A barrister by profession, he has held top-level positions in the Council of European Municipalities and Regions (CEMR), the International Union of Local Authorities (IULA), the London Borough of Camden and the Greater London Council/Inner London Education Authority.

He has always worked at the interface of the political, managerial and legal spheres.  He has worked successfully with and for political leaders as diverse as Ken LivingstoneValéry Giscard d’Estaing, and most recently Michael Häupl, Mayor of Vienna.

He is diplomatically skilled in bringing people together across political and cultural boundaries, and in finding common ground and solutions. He also contributes a depth of legal, financial and people management experience.

He has excellent French, and has often delivered speeches and chaired meetings in French.

Jeremy’s work for Europe’s local and regional government has been recognized in a number of awards – from the  Association of Polish Cities, the Association of Ukrainian Cities, the City of Innsbruck, the Network of Associations of Local Authorities in South-East Europe (NALAS), and from the Association of Finnish Local and Regional Authorities.

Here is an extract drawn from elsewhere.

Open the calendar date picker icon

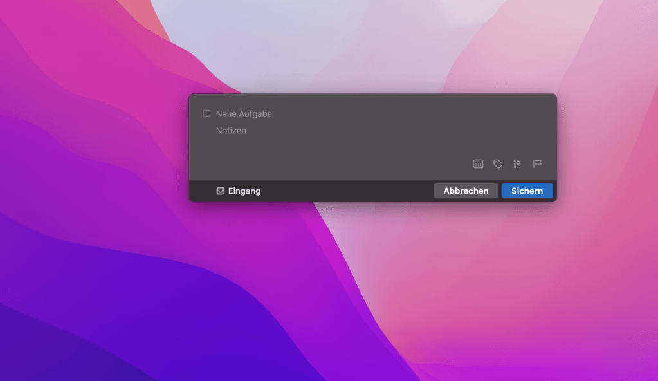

Jeremy works with Ai’s clients in the following areas

•    Strategic analysis and policy/priority-setting for public and public interest organisations
•    Mediating, moderating, chairing meetings, delivering consensus outcomes
•    Drafting – policy papers and briefs, resolutions, speeches, articles…
•    Public speaking and advocacy
•    Urban/regional policy, governance, regeneration
•    Legal / policy frameworks for public services
•    Local authorities in international development
•    European policies and affairs, especially their impact on sub-national authorities and citizens

Until the end of 2009, Jeremy was for 8 years Secretary General of CEMR,  the pan-European association of national local and regional government associations, based in Brussels and Paris with members in 38 countries.  The work included EU lobbying for local government, exchanges of experience, drafting standard-setting documents like the Code of Good Practice in Consultation and the European Charter for Equality of Women and Men in Local Life.  He has great experience in public speaking and advocacy, before the European Parliament, at major conferences etc.

His 5 years as Secretary General of IULA added a worldwide dimension to Jeremy’s experience, working with UN/international agencies and with national development ministries.  He was a member of the UN Millennium Project Task Force on Improving the Lives of Slum Dwellers.  He played a key role in forming the new unified world organisation United Cities and Local Governments (UCLG).

Jeremy has substantial hands-on city management experience.  From 1989 to end 1995 he was Chief Executive of the London Borough of Camden – one of London’s most diverse and challenging boroughs. In this period, Camden underwent huge organisational change – setting up a new education service, reducing budgets to meet government-fixed ceilings, winning new resources for major urban regeneration programmes, restructuring and improving services. From being one of the poorer-performing English councils in 1989, Camden emerged as one of the top-performing ones.

During these years, he was also Clerk to the North London Waste Authority, responsible for the disposal of household and commercial waste for 7 London boroughs; the work included setting up a new public private joint venture (PPP), with responsibility for a long-term waste disposal contract worth c. £150 million.

Jeremy’s local and regional government career began in 1983 when he joined the Greater London Council as Senior Legal Adviser.  In particular, he worked directly with the GLC’s political leadership on legal strategies and tactics, in particular to maintain the GLC’s campaign against abolition.  From 1986 to 1989 he was Clerk and Legal Adviser to the Inner London Education Authority.

Jeremy was educated at Framlingham College, Suffolk, and Peterhouse, Cambridge University, where he obtained his degree in law.  He qualified as a barrister (Lincoln’s Inn) in 1969, and was in private practice in barristers’ chambers in London from 1971 to 1978, working mainly on employment, housing, crime and public administrative law. He was also involved in international human rights issues, e.g. as observer at politically-charged overseas trials.

In 1978 he joined the Brent Community Law Centre as Senior Legal Adviser – a publicly-funded innovative community legal resource in one of London’s most diverse and deprived areas.